Okay, that's understood and I agree. I think we're all looking towards the first combination that is going to be incredibly interesting. But generally, when we look across the oral trials and even remdesivir as well, the patient numbers that have been enrolled in other trials have just been so much higher. I know MOONSONG took a while to get underway. Can you just maybe comment on how MORNINGSKY will be different in terms of patient enrollment?

Yes. You're absolutely right, Tim. We are very aware of it. Janet, would you share what we are putting in place to accelerate the MORNINGSKY enrollment after we have filed and finalized the amendments with the regulatory authorities?

Speaker 3

Sure. We have increased the sample size somewhat. But we are doubling down on the geographical footprint, particularly looking at areas where we can enroll patients who are unvaccinated. We believe we should be able to execute the timelines we are committing to and are confident this is something we can achieve. We realize that the window is limited as more people become vaccinated and therapies become more accessible. But we're committed to this and believe we can do it.

Speaker 7

Okay, that's understood. How many patients have been enrolled in MORNINGSKY by the time you filed the protocol amendments? And I think the higher dose had a bit of a nausea signal. Are you going to be allowing antiemetics in MORNINGSKY? Can you provide more details on this additional cohort from MOONSONG that we'll be expecting early next year?

Speaker 3

Firstly, regarding the number of patients, it's not something that we've disclosed. Secondly, regarding the use of antiemetics, we are going to educate physicians about the GI signal. We don't believe it is particularly significant but it is something that we are actively managing. We don’t believe we fully understand its significance as adverse events came from the same site, which is unusual. We are working on how to best manage it. We will allow the use of antiemetics but we also don't want to give the impression that this is something they will experience because it may be subject to auto-suggestions. Regarding MOONSONG, we are not planning to enroll any further cohorts in the study at the moment.

Speaker 7

Okay. Thank you for all the granularity and all the answers. Best of luck.

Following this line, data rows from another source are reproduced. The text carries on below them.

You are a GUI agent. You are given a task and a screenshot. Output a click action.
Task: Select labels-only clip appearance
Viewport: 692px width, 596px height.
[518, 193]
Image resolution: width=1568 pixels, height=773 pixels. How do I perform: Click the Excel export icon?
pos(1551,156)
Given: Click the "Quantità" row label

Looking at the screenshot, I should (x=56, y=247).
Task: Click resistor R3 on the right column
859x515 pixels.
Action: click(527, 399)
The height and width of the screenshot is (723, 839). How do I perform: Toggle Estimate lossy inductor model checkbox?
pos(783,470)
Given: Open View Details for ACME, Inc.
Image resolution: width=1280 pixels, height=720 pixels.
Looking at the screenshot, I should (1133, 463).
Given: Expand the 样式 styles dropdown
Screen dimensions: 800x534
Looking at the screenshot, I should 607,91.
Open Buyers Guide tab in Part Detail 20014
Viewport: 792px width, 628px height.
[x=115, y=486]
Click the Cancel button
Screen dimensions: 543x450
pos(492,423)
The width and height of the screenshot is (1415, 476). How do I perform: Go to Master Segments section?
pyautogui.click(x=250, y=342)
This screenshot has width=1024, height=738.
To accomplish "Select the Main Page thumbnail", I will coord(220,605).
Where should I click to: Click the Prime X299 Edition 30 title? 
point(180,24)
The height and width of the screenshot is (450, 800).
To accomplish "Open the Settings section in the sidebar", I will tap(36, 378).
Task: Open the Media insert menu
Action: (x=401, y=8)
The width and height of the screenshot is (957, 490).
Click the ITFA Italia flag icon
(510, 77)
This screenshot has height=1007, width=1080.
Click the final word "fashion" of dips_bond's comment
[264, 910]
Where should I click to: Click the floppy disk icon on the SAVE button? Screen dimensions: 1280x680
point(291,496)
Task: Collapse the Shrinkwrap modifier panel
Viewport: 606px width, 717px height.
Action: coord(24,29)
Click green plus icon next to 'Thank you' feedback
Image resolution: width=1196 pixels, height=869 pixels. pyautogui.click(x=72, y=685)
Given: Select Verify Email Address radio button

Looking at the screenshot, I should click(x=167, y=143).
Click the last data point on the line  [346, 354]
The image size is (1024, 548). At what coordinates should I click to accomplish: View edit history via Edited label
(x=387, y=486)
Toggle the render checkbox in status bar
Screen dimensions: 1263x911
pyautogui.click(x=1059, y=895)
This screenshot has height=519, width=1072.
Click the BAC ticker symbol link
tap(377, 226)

Thank you, Tim. Thank you.

Operator

Next one on the queue is Roanna Ruiz from SVB Leerink. Your line is now open.

Speaker 8

Hi, thanks for taking the question; a couple regarding MORNINGSKY. I was curious, in your protocol amendment plan, would you possibly explore going for an even shorter time period than five days of symptom onset? I believe Pfizer's interim had less than three days of symptom onset or less.

Speaker 3

We will allow patients who have had symptoms for five days or less. We may analyze by shorter duration and see if that has an impact. There was a small impact in the size study but it was surprisingly close, I think it was 87% versus 89%. Short is obviously better but it doesn't seem to make as much difference as anticipated.

Speaker 8

Okay, makes sense. In the remarks, it sounded like you will run the new MORNINGSKY protocol by the FDA. So does that mean you're taking steps toward opening some trial sites in the U.S.? Can you provide an update on where that stands right now?

Speaker 3

We continue to engage with the FDA and will be sharing the protocol. Our dialogue remains positive, and we hope to enroll patients in the U.S. but that’s about the extent of what I can say.

Speaker 8

Okay, fair. Thanks.

Operator

And there are no further questions on the queue. I will now turn the call back over to the presenters.

So again, thank you very much for your participation. I would like to thank everyone and thank you again. Good night.

Operator

This concludes today's conference call. Thank you for participating. You may now disconnect.